I was indignant with him. I said--I dare say I said too much--and I must say he was very good- natured. He said, "You and I, who are his friends, KNOW that Champdivers is innocent. But what is the use of saying it?" All this was in the corner of the room in what they call an aside. And then he said, "Give me a chance to speak to you in private, I have much to tell you." And he did. And told me just what you did-- that it was an affair of honour, and no blame attached to you. O, I must say I like that Major Chevenix!'
At this I was seized with a great pang of jealousy. I remembered the first time that he had seen her, the interest that he seemed immediately to conceive; and I could not but admire the dog for the use he had been ingenious enough to make of our acquaintance in order to supplant me. All is fair in love and war. For all that, I was now no less anxious to do the speaking myself than I had been before to hear Flora. At least, I could keep clear of the hateful image of Major Chevenix. Accordingly I burst at once on the narrative of my adventures. It was the same as you have read, but briefer, and told with a very different purpose. Now every incident had a particular bearing, every by-way branched off to Rome--and that was Flora.
When I had begun to speak I had kneeled upon the gravel withoutside the low window, rested my arms upon the sill, and lowered my voice to the most confidential whisper. Flora herself must kneel upon the other side, and this brought our heads upon a level with only the bars between us. So placed, so separated, it seemed that our proximity, and the continuous and low sounds of my pleading voice, worked progressively and powerfully on her heart, and perhaps not less so on my own. For these spells are double-edged. The silly birds may be charmed with the pipe of the fowler, which is but a tube of reeds. Not so with a bird of our own feather! As I went on, and my resolve strengthened, and my voice found new modulations, and our faces were drawn closer to the bars and to each other, not only she, but I, succumbed to the fascination, and were kindled by the charm. We make love, and thereby ourselves fall the deeper in it. It is with the heart only that one captures a heart.
'And now,' I continued, 'I will tell you what you can still do for me. I run a little risk just now, and you see for yourself how unavoidable it is for any man of honour.

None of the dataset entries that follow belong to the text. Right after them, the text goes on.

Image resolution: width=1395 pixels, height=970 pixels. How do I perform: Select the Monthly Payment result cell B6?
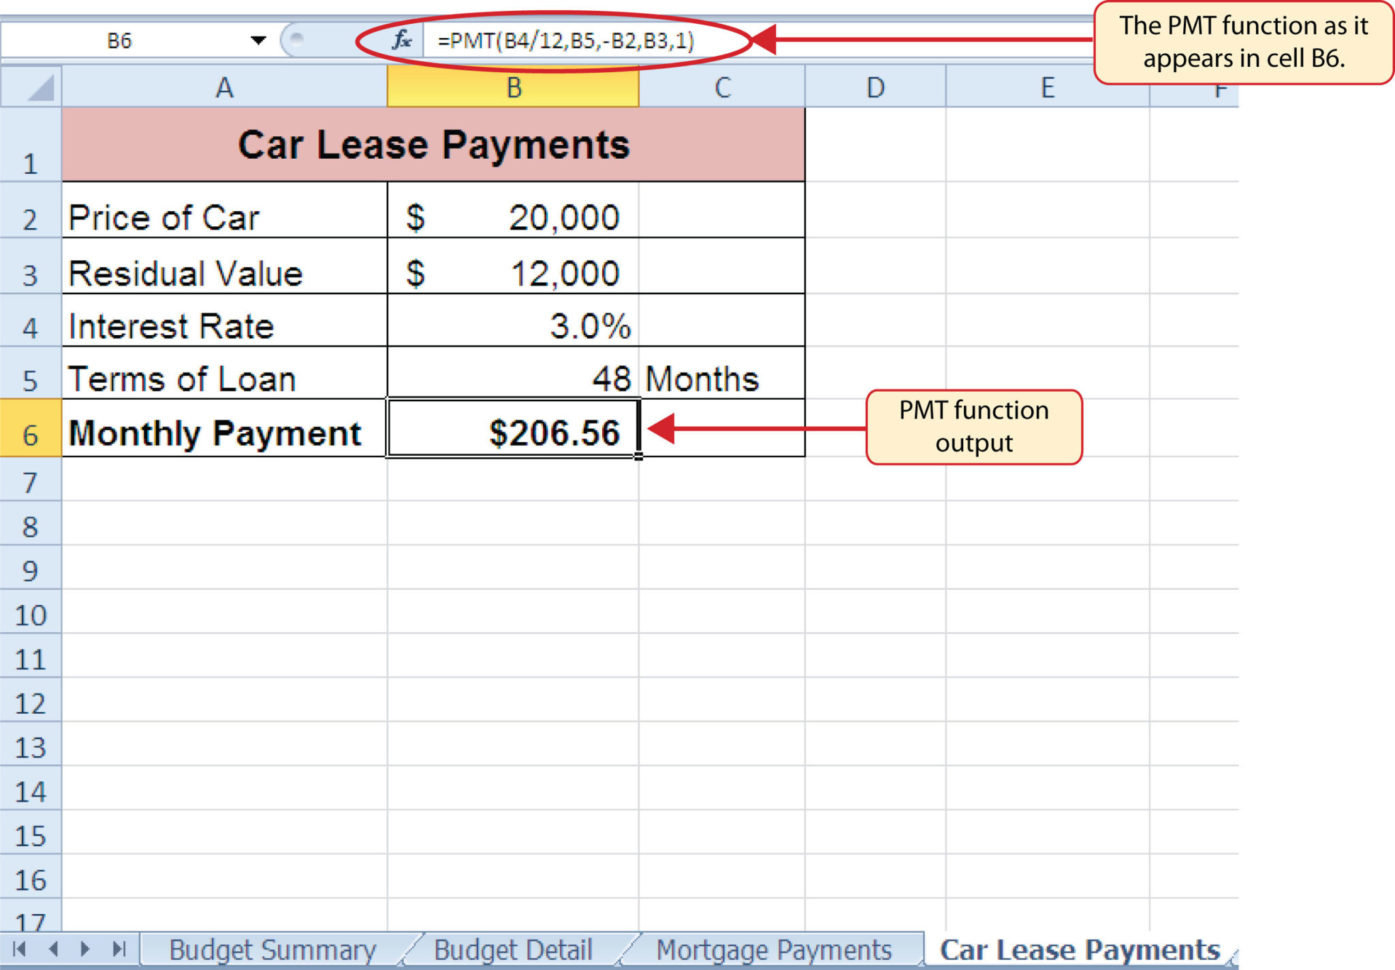513,432
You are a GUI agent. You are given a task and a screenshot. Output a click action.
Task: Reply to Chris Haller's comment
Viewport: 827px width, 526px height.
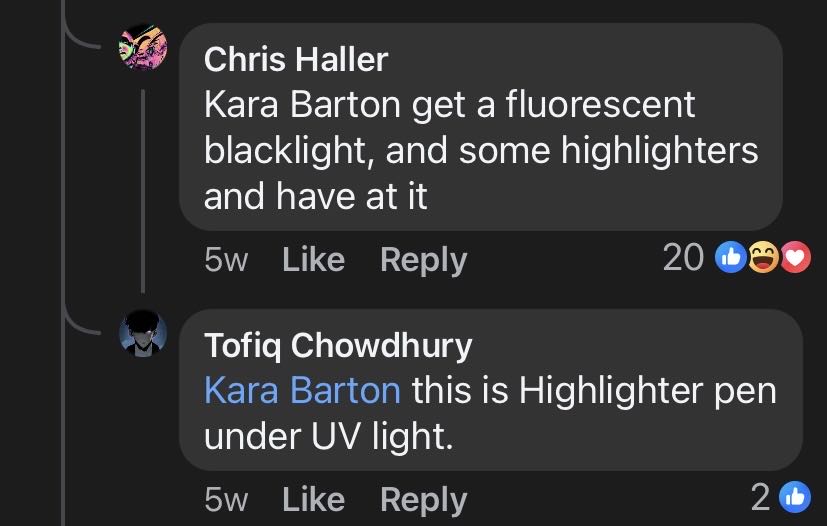423,260
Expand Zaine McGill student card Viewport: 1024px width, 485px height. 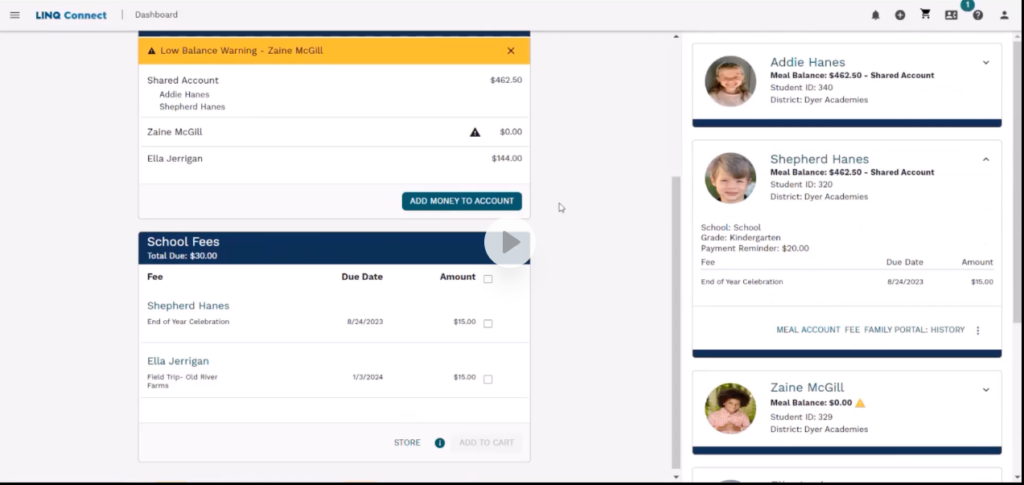[985, 389]
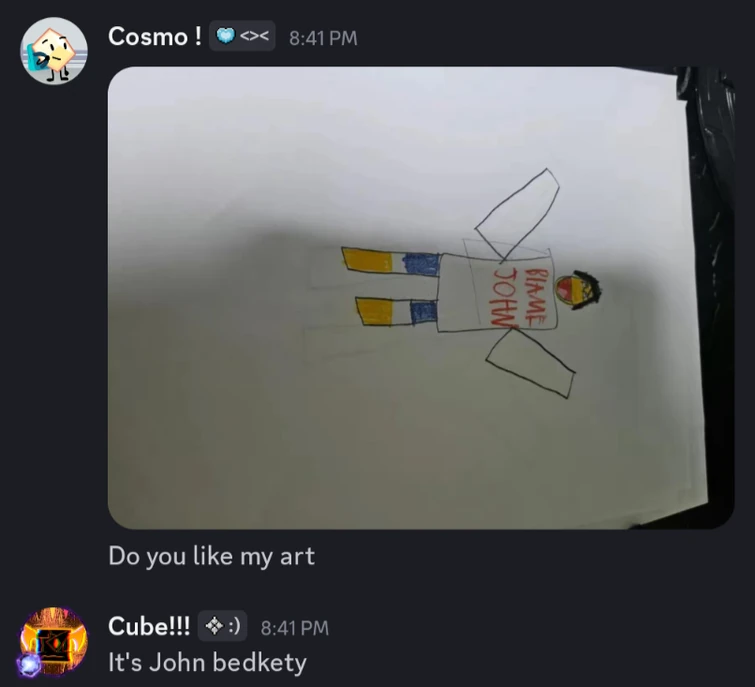Click the purple orb decoration on Cube's avatar

pos(29,664)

But if--but in case of the worst I do not choose to enrich either my enemies or the Prince Regent. I have here the bulk of what my uncle gave me. Eight thousand odd pounds. Will you take care of it for me? Do not think of it merely as money; take and keep it as a relic of your friend or some precious piece of him. I may have bitter need of it ere long. Do you know the old country story of the giant who gave his heart to his wife to keep for him, thinking it safer to repose on her loyalty than his own strength? Flora, I am the giant--a very little one: will you be the keeper of my life? It is my heart I offer you in this symbol. In the sight of God, if you will have it, I give you my name, I endow you with my money. If the worst come, if I may never hope to call you wife, let me at least think that you will use my uncle's legacy as my widow.'
'No, not that,' she said. 'Never that.'
'What then?' I said. 'What else, my angel? What are words to me? There is but one name that I care to know you by. Flora, my love!'
'Anne!' she said.
What sound is so full of music as one's own name uttered for the first time in the voice of her we love!
'My darling!' said I.
The jealous bars, set at the top and bottom in stone and lime, obstructed the rapture of the moment; but I took her to myself as wholly as they allowed. She did not shun my lips. My arms were wound round her body, which yielded itself generously to my embrace. As we so remained, entwined and yet severed, bruising our faces unconsciously on the cold bars, the irony of the universe--or as I prefer to say, envy of some of the gods--again stirred up the elements of that stormy night.